__REQUIRED TASK__. Quote the records word for word, starting at the line with "Given: Click the BUY column header" and continuing through the end of the records, with both ends included. Leave the pictures out of your answer.

....

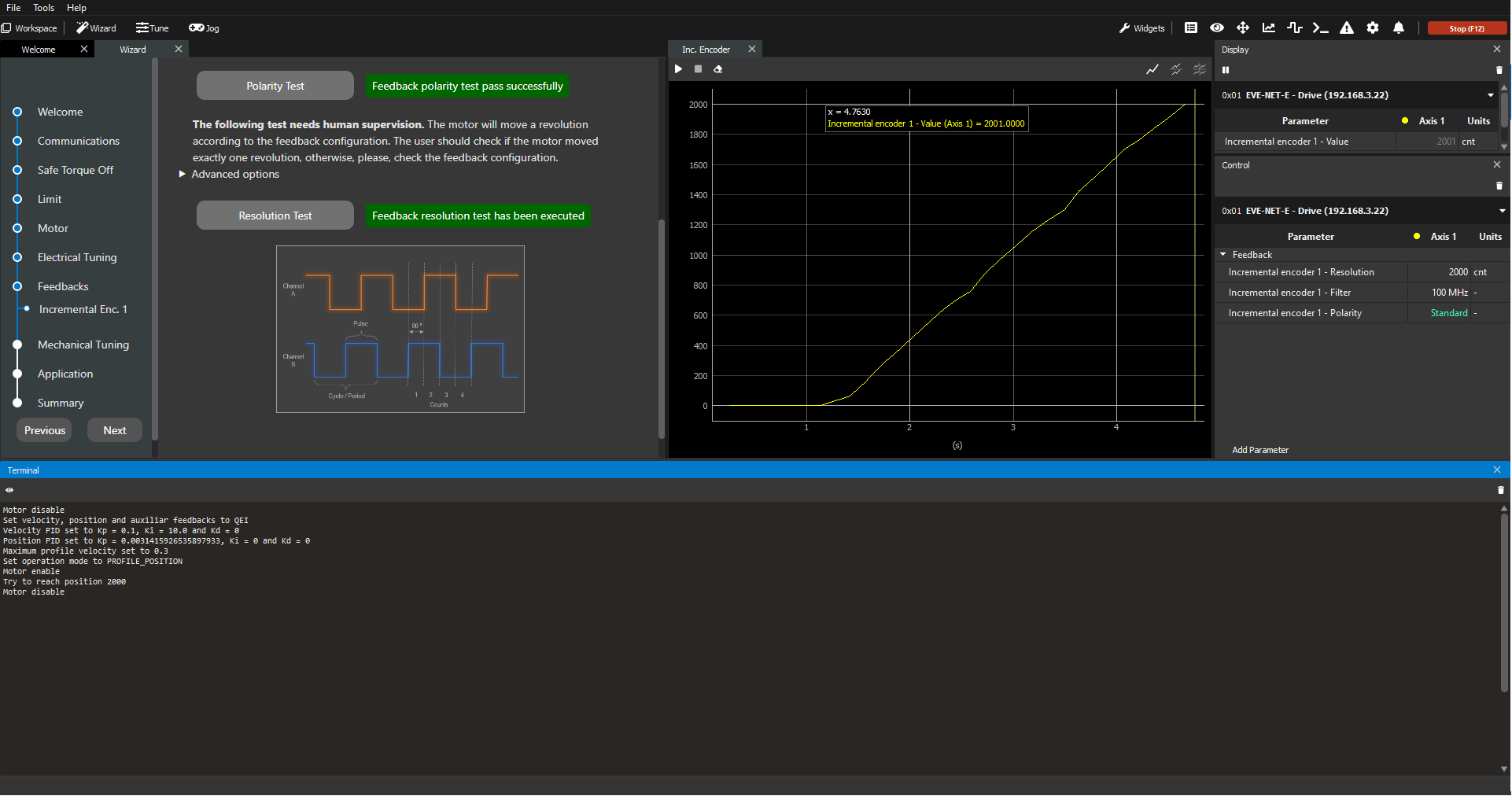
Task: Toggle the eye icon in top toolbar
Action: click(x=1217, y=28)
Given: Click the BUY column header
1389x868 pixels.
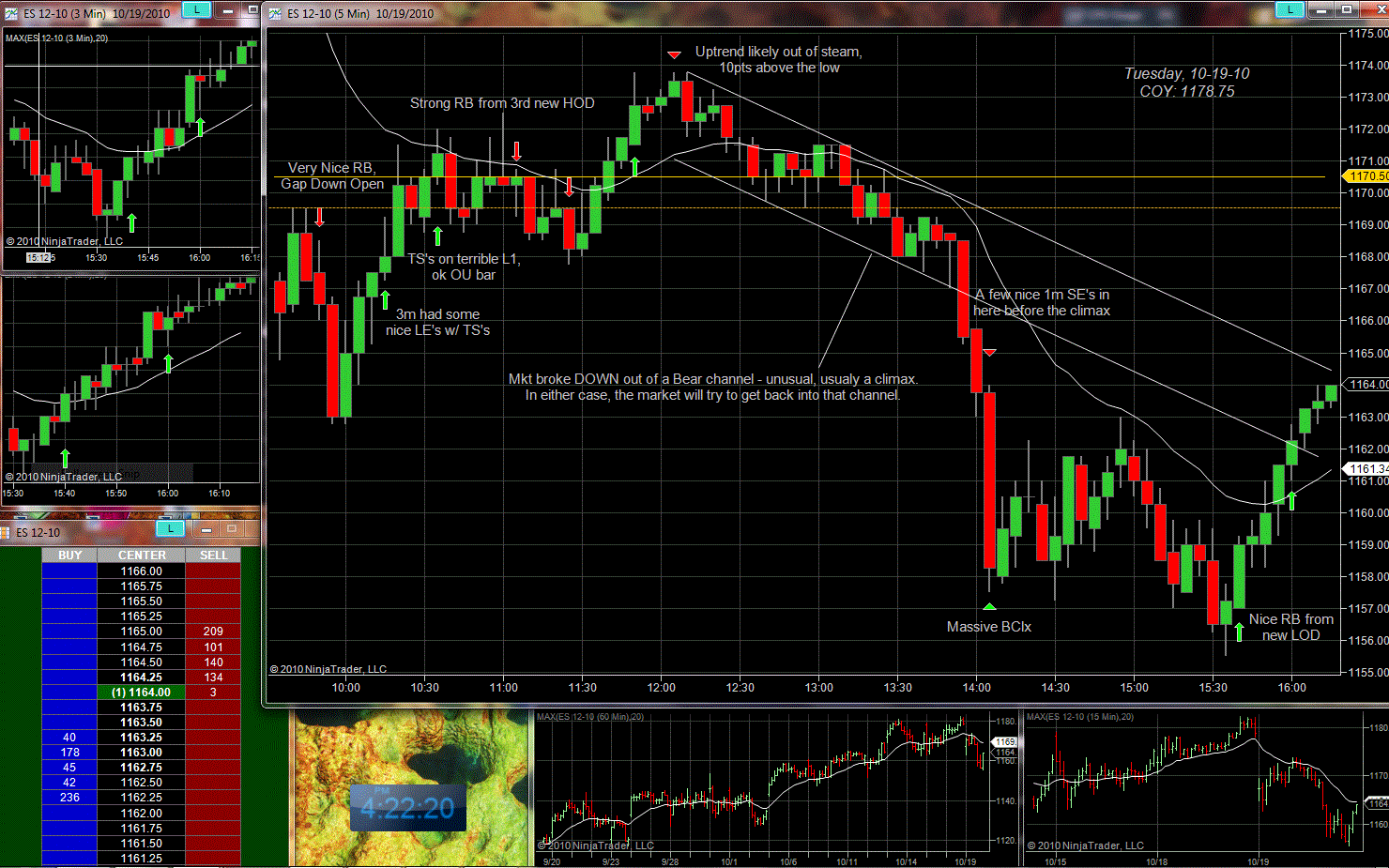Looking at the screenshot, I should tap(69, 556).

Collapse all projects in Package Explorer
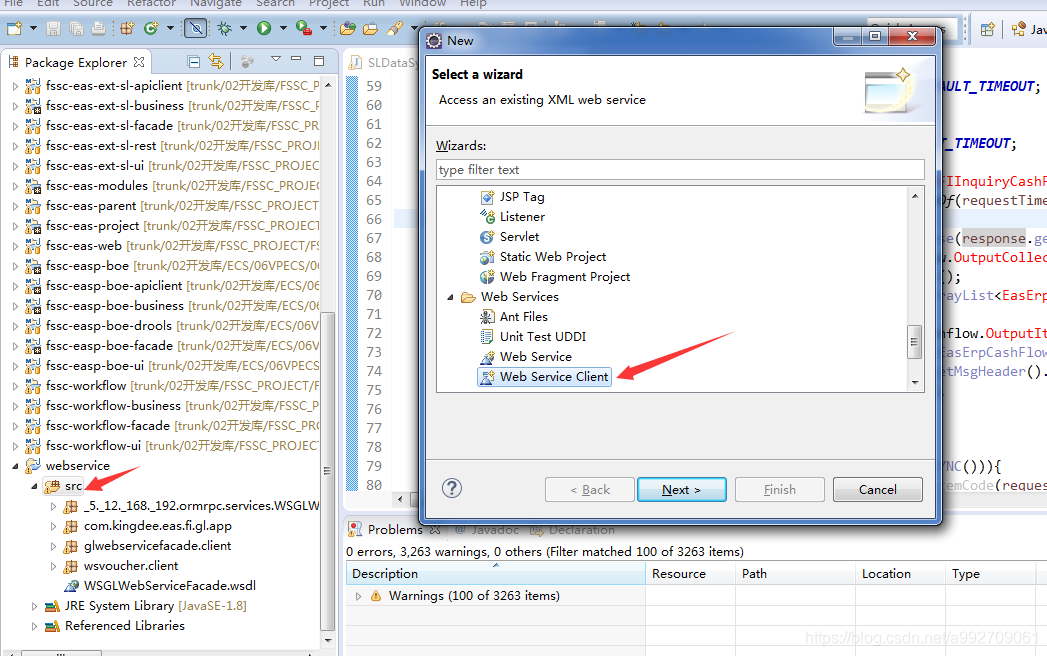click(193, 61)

....

__EXERCISE SOLUTION__.
Given: Click the BUY column header
1389x868 pixels.
Looking at the screenshot, I should tap(69, 556).

Collapse all projects in Package Explorer
click(193, 61)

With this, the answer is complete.